Joel Verhagen

a computer programming blog

How to run a distributed scan of Azure Table Storage

Series

This post is part of my Advanced Azure Functions series (thanks for the idea, Loïc!)

  1. How to run a distributed scan of Azure Table Storage - this post
  2. Disk write performance on Azure Functions - use the Azure File Share efficiently

Introduction

Suppose you have a massive table in Azure Table Storage and you need to perform some task on every single row. In my case, I am using Azure Table Storage to record the latest NuGet V3 catalog leaf for each package ID and version. After this table is created, I want to enqueue an Azure Queue Storage message for each package ID and version (each row in the table). In other words, I’m using Azure Table Storage to deduplicate work items via row-level concurrency controls (etags) before enqueueing the work item for each row. In my case, the NuGet V3 catalog often has multiple catalog leaves for package ID and version, and I only want to process the latest leaf.

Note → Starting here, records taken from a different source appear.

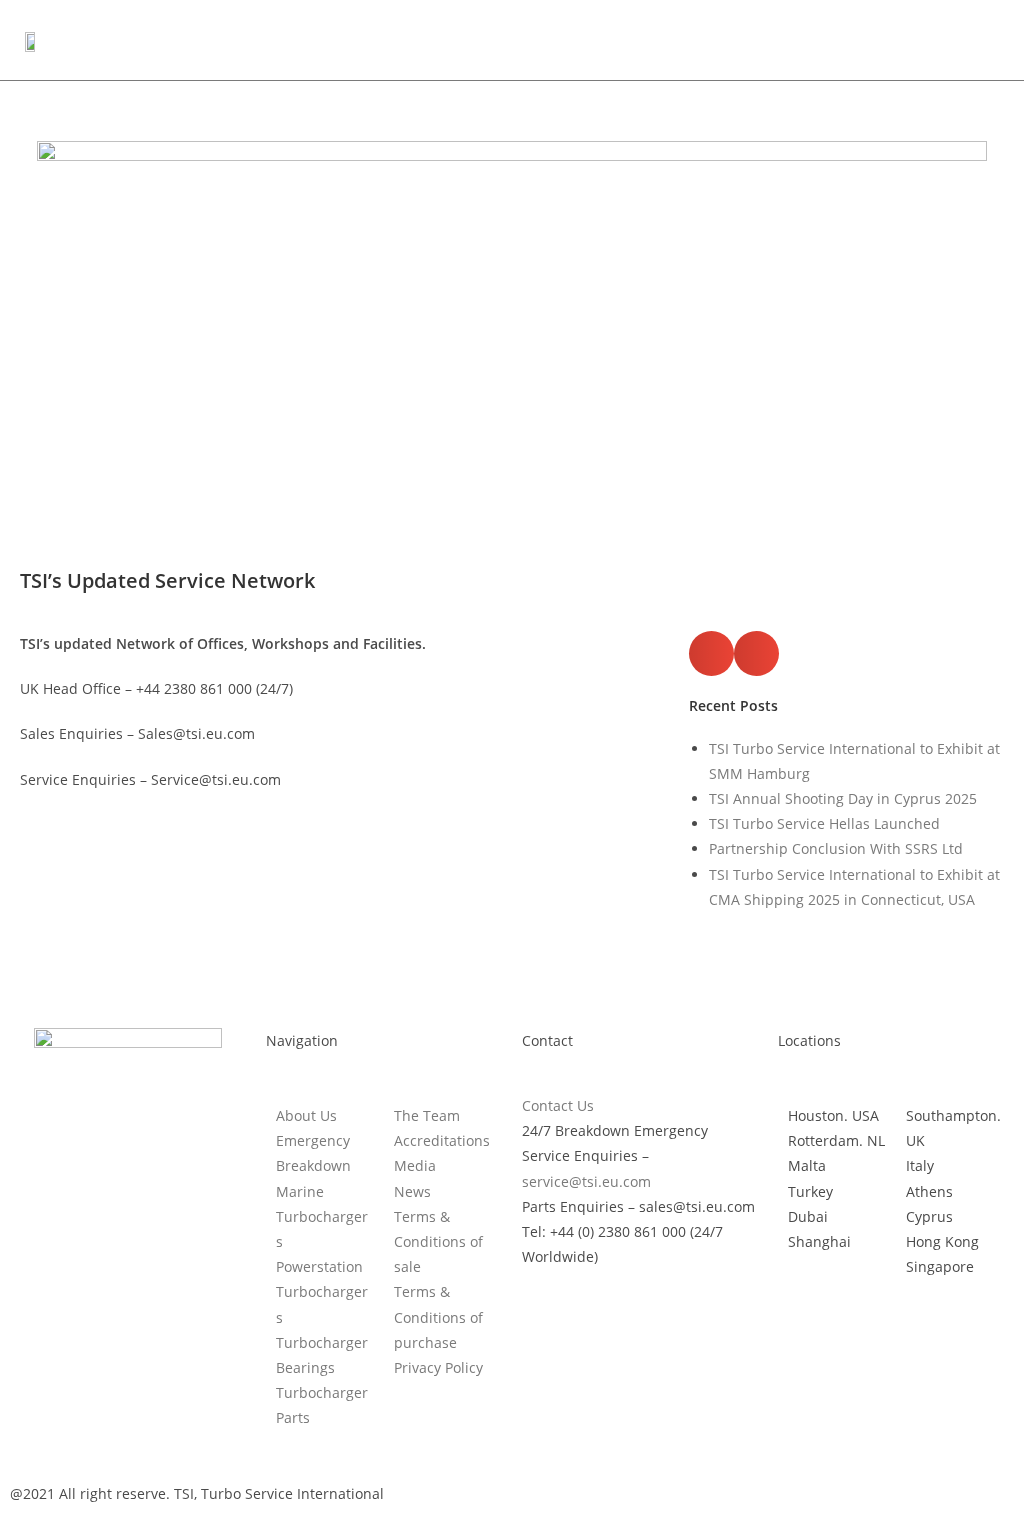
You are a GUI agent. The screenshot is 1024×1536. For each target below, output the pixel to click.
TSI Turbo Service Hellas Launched (824, 823)
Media (415, 1165)
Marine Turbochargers (322, 1216)
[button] (983, 40)
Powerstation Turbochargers (322, 1291)
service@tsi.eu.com (586, 1181)
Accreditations (442, 1140)
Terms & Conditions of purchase (438, 1316)
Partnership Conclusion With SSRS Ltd (836, 848)
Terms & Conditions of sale (438, 1241)
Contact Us (558, 1105)
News (412, 1191)
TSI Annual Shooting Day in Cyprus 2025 (843, 798)
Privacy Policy (438, 1367)
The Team (427, 1115)
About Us (306, 1115)
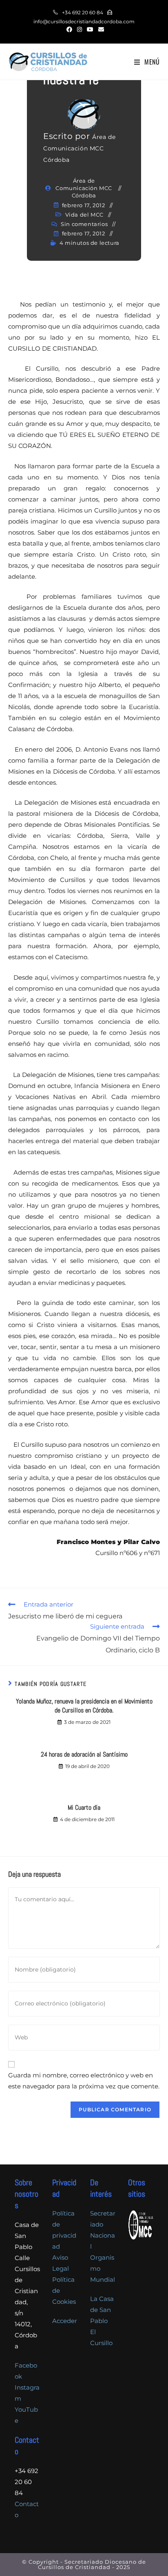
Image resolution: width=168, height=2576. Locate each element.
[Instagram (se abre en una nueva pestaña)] (79, 29)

Getting every single row in an Azure Table can be done in many ways. The simplest approach would be to use the segmented query API and pagination to get blocks of 1000 entities at a time, in a serial fashion, and perform whatever action you need on those segments. The C# code could look something like this:

The “serial” approach

This sequentially fetches all records in a single Azure Table.

CloudTable table = GetTable("mystoragetable");
var tableQuery = new TableQuery { TakeCount = 1000 };

TableContinuationToken continuationToken = null;
do
{
    // Get the next segment
    TableQuerySegment segment = await table.ExecuteQuerySegmentedAsync(
        tableQuery,
        continuationToken);
    
    // Process the segment however you want

    // Continue to the next segment
    continuationToken = segment.ContinuationToken;
}
while (continuationToken != null);

Problem

This serial probably works in many scenarios but it starts to fall over if the table is really big. Suppose you have a table with many millions of rows and many hundreds of thousands of partition keys. Depending on your execution environment, you may not be able to perform that sequential pagination of the entire table within some time limit. For example, Azure Function’s consumption plan has a maximum execution duration of 10 minutes.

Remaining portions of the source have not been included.